Furthermore, quite a bit of work had been done by Lockheed Martin on the Hubble deorbit module. The company has been informed that all propulsion hardware that is 75 percent complete or greater should be wrapped up and turned over to the Lunar Reconnaissance Orbiter (LRO) project.
"Scrapping hardware that is three-quarters complete is, I think, sinful," Burch said. So the plan is to use deorbit module-related valves, thrusters, and other items for the Goddard Space Flight Center-managed LRO project, he said, with the LRO office reimbursing the Hubble project for that hardware.
"Instead of [LRO] building from scratch and having all of our stuff wind up in a scrap pile, we thought that this made some sense," Burch said.
At some point in the future, Hubble will meet its ultimate fate - taking a destructive dive into the Earth's atmosphere by natural forces or under controlled ditching.
The telescope is not likely to fall back to Earth on its own prior to 2020, according to Nicholas Johnson, NASA Orbital Debris Program Manager and Chief Scientist for Orbital Debris at the NASA Johnson Space Center in Houston, Texas.
The telescope's reentry could happen a few years earlier, but that depends on the Sun's activity in future years, Johnson said. Increased output from the Sun expands the Earth's atmosphere. That creates added drag on Hubble and will hasten its fall from orbit.
Johnson said if another servicing mission is carried out, Hubble would likely be given a small boost in altitude before the shuttle departs the scene.
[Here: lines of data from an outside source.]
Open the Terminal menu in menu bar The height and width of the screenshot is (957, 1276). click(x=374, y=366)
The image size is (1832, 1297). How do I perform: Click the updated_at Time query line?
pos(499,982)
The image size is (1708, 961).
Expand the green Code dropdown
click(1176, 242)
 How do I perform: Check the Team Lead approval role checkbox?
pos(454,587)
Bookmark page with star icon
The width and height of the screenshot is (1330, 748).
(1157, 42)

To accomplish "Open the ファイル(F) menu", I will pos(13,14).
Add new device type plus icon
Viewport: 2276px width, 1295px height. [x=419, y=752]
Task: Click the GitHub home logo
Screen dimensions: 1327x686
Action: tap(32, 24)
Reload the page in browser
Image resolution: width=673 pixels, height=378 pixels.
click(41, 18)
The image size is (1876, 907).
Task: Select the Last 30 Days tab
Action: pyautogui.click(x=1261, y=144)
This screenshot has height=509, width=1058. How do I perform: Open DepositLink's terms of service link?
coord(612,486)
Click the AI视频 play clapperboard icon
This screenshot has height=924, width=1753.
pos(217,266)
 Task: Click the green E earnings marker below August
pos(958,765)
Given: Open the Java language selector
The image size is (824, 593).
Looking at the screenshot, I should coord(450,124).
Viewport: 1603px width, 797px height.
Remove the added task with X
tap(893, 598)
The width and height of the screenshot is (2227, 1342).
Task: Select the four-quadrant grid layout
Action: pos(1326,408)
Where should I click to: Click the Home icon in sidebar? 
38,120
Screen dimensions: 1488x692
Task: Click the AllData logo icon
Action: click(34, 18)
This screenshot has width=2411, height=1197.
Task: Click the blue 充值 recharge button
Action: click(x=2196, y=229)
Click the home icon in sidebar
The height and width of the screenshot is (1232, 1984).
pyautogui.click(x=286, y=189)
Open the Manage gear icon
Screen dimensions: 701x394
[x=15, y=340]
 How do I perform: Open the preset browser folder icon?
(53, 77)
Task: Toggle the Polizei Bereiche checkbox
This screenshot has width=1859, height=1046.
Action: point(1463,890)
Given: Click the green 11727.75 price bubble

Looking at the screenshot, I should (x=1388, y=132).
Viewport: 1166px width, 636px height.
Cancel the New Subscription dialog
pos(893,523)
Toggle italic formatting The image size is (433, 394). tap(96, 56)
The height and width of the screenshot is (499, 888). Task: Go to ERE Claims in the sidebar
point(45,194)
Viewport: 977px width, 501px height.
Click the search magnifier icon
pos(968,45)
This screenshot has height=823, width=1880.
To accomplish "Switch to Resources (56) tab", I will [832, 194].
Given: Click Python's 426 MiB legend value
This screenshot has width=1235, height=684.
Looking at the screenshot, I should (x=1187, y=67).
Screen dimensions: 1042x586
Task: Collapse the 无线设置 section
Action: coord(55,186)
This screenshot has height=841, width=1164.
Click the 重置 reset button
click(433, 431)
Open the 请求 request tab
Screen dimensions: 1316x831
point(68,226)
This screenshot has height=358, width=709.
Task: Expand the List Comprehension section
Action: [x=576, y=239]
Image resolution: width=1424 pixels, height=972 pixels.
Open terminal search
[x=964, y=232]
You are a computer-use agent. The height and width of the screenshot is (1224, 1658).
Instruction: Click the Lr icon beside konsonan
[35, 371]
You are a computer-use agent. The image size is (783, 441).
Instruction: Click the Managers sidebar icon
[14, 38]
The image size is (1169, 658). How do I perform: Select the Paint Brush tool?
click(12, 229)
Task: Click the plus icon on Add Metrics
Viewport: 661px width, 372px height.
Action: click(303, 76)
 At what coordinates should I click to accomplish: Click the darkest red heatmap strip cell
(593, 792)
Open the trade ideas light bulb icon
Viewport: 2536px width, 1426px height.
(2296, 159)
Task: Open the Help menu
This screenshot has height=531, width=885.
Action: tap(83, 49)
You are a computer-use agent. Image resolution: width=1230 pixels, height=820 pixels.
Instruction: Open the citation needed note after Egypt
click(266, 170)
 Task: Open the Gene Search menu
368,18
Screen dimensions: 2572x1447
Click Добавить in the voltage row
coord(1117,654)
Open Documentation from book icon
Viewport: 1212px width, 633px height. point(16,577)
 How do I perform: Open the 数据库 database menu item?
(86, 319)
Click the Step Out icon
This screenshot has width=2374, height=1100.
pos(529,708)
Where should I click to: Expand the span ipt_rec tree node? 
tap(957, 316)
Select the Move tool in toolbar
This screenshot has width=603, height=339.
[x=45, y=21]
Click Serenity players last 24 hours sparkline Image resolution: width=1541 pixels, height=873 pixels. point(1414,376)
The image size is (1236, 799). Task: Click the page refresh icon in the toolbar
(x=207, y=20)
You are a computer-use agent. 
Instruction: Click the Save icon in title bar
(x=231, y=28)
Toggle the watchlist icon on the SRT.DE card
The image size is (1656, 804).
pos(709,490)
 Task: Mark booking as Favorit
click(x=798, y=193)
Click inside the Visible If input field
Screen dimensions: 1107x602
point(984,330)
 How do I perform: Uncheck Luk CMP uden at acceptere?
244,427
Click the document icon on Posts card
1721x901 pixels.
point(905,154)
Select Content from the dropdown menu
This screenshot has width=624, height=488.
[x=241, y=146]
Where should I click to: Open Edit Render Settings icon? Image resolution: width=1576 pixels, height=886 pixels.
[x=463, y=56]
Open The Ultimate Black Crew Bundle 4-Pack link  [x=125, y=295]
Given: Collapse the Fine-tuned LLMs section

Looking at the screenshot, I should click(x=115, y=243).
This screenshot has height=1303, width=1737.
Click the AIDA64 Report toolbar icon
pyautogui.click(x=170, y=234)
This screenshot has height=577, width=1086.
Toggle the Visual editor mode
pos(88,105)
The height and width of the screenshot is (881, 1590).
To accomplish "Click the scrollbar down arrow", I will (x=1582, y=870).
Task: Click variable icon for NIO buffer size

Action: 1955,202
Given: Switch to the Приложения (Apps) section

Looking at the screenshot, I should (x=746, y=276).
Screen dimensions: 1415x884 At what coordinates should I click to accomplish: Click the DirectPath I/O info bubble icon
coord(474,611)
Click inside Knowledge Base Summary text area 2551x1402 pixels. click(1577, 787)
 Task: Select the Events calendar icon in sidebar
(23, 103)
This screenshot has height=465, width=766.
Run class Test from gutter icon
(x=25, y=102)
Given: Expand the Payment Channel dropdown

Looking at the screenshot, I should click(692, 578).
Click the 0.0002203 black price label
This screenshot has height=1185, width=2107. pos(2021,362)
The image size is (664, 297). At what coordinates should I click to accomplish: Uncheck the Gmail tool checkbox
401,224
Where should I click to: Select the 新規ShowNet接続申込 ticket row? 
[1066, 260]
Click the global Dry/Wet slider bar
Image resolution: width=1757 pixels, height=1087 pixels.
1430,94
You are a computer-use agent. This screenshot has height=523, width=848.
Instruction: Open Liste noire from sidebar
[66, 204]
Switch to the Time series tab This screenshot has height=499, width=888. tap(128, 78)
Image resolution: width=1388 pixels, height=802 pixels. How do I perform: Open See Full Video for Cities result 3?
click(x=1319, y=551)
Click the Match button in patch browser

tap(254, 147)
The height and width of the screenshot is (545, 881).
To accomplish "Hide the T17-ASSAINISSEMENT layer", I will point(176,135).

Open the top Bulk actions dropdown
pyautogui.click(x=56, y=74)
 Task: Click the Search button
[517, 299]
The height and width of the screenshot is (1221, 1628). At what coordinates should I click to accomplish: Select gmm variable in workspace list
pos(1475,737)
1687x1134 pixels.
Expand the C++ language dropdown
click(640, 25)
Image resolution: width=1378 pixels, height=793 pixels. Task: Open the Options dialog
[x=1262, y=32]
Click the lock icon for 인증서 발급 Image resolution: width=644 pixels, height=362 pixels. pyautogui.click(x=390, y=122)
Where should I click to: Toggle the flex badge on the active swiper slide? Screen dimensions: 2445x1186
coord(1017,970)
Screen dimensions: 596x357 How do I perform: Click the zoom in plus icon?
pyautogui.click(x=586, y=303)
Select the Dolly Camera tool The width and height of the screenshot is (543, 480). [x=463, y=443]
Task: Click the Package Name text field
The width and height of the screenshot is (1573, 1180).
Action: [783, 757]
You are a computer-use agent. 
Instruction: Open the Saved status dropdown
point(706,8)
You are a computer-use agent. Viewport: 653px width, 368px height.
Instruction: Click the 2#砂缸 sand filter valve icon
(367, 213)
This would further delay a natural reentry of the telescope, he explained.
Burch of Goddard Space Flight Center said that a very conservative estimate of Hubble's reentry is 2021. Other models predict a historically low solar cycle, putting an on-its-own tumble of the telescope to Earth in 2025, he said, and perhaps out to 2030.
"I think two more decades of flight is a real possibility for Hubble," Burch advised. "The biggest unknown is how long Hubble is going to live...to continue to produce useful science.